#### [DIRECTIONS FOR THIS TASK]
Go over the entries below line by line, copying each one that contains the word "screenshot".

#### [DATASET]
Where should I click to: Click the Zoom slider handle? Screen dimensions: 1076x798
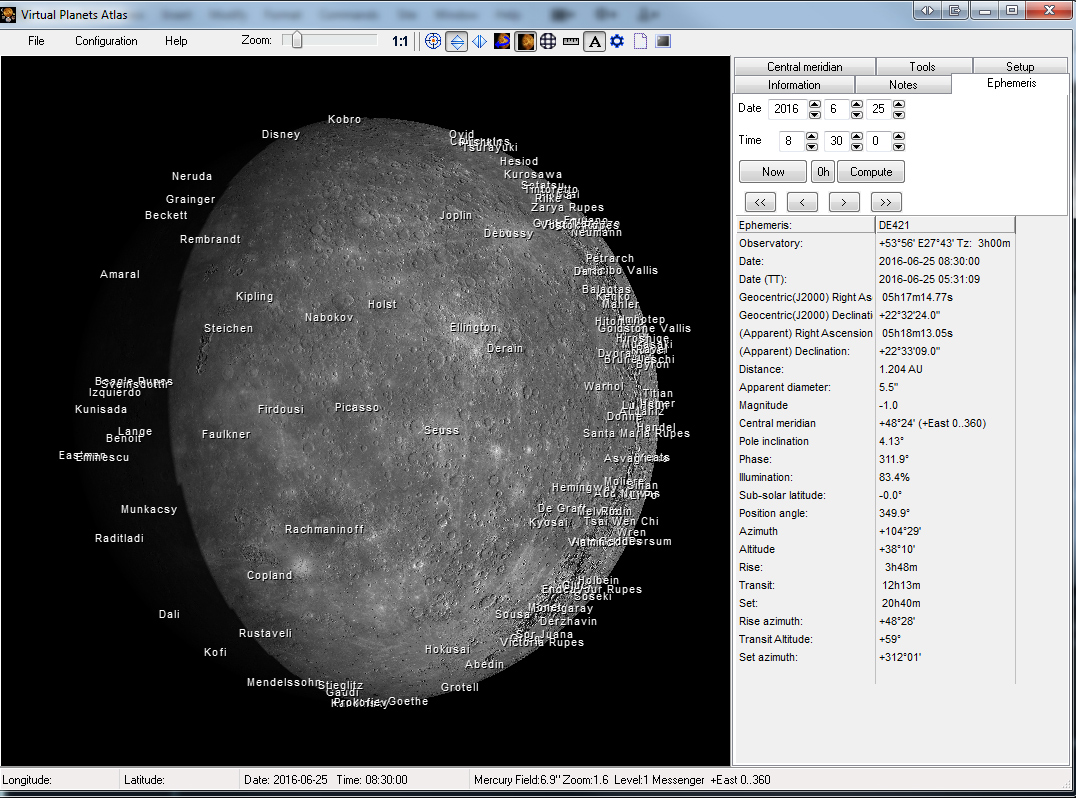pos(296,40)
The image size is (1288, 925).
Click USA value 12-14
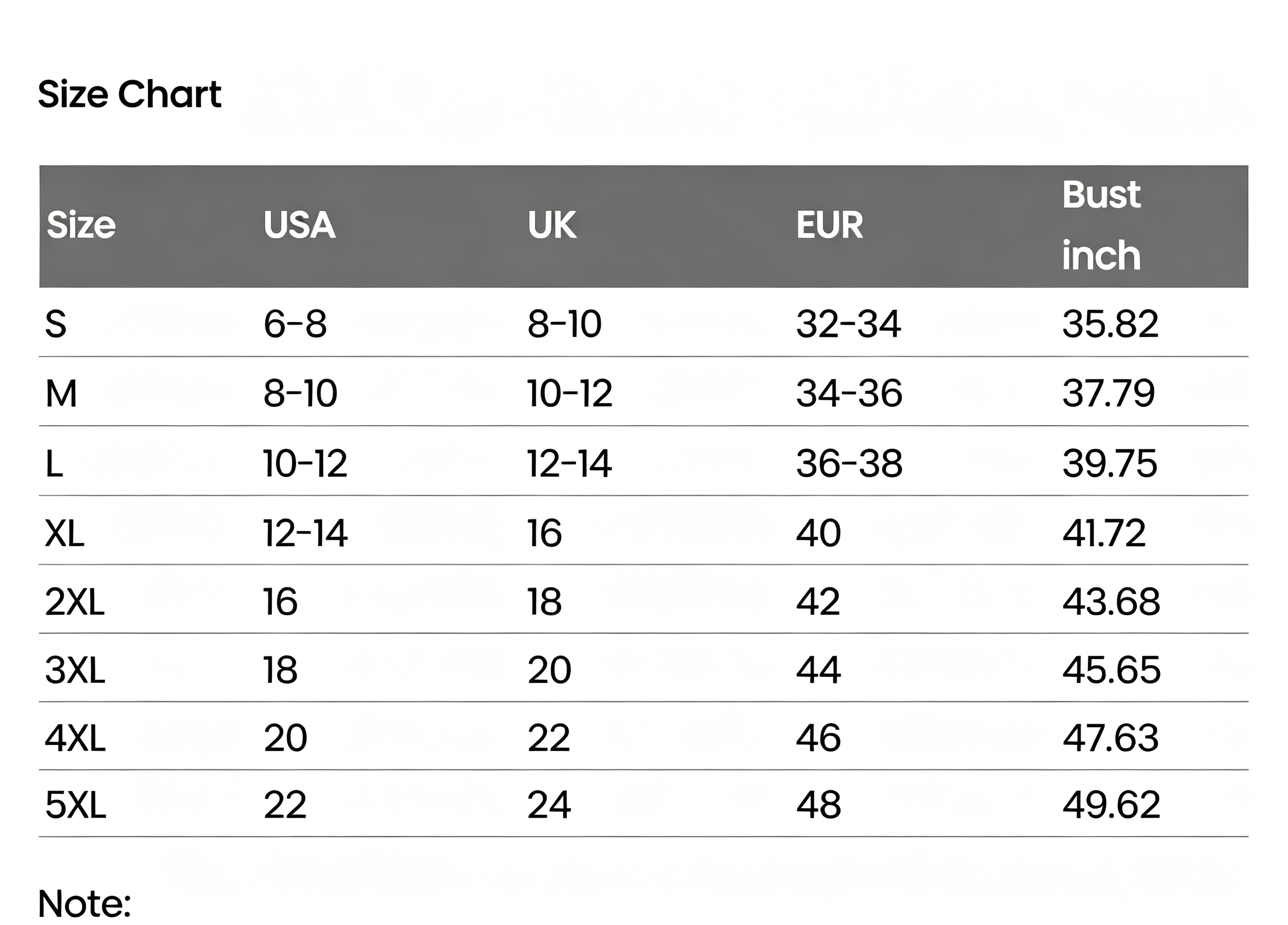click(x=305, y=533)
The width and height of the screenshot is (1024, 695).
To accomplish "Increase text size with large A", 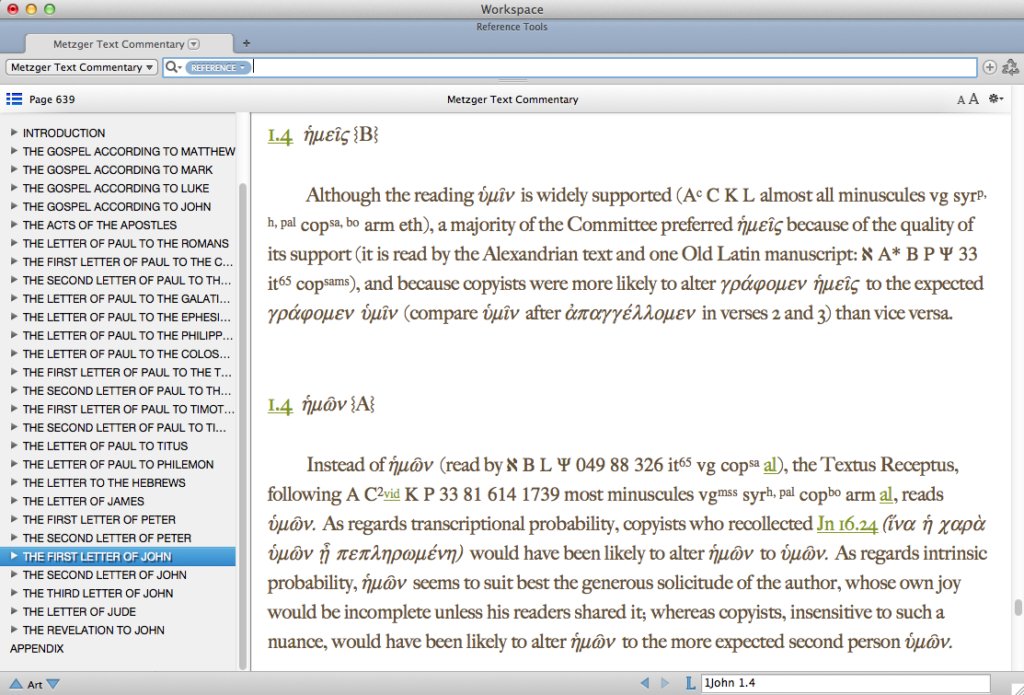I will [x=973, y=99].
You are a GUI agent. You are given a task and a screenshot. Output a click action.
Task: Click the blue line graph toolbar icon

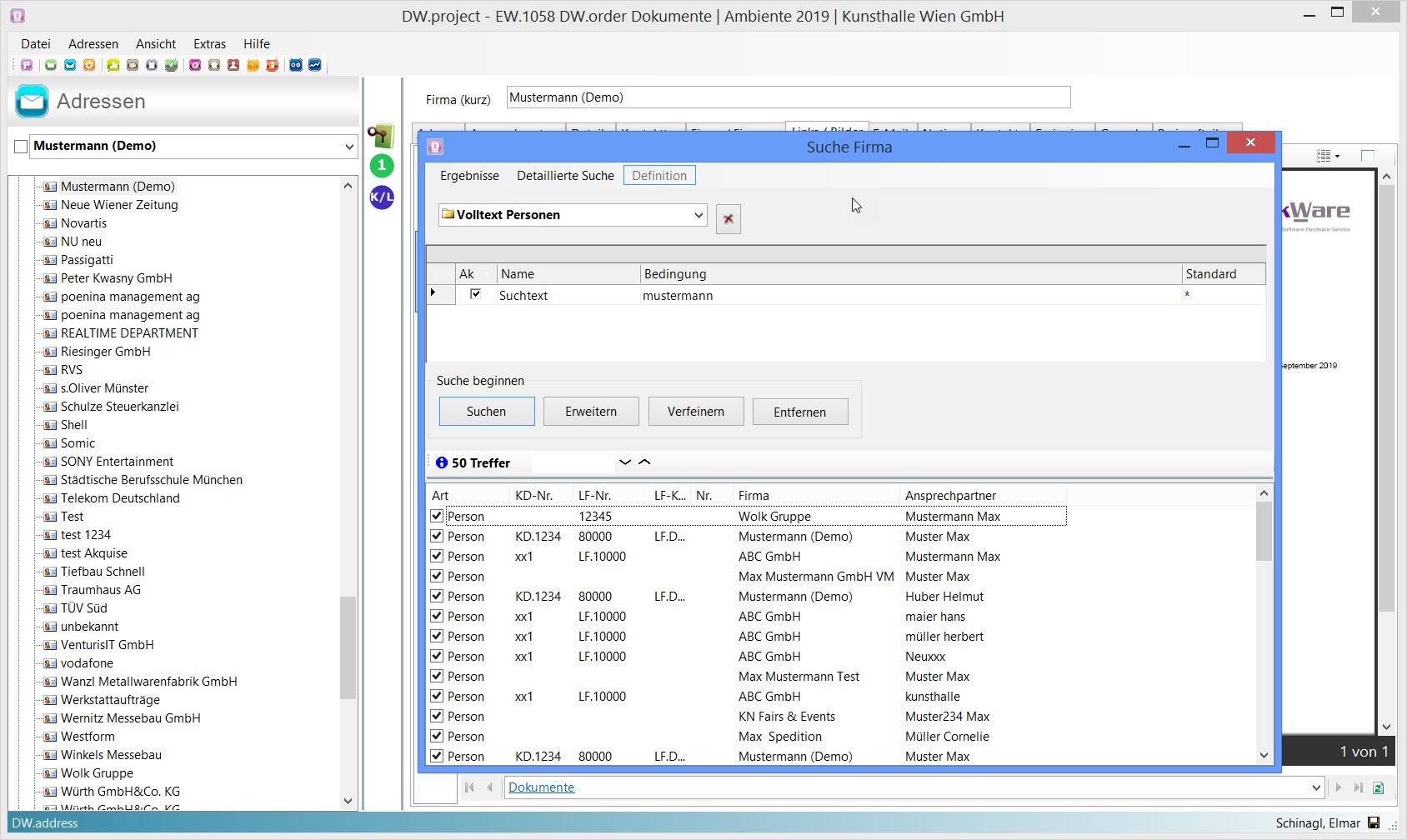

#### [WORKED SOLUTION]
The width and height of the screenshot is (1024, 695).
You are a GUI agent. You are given a task and a screenshot. Output a click action.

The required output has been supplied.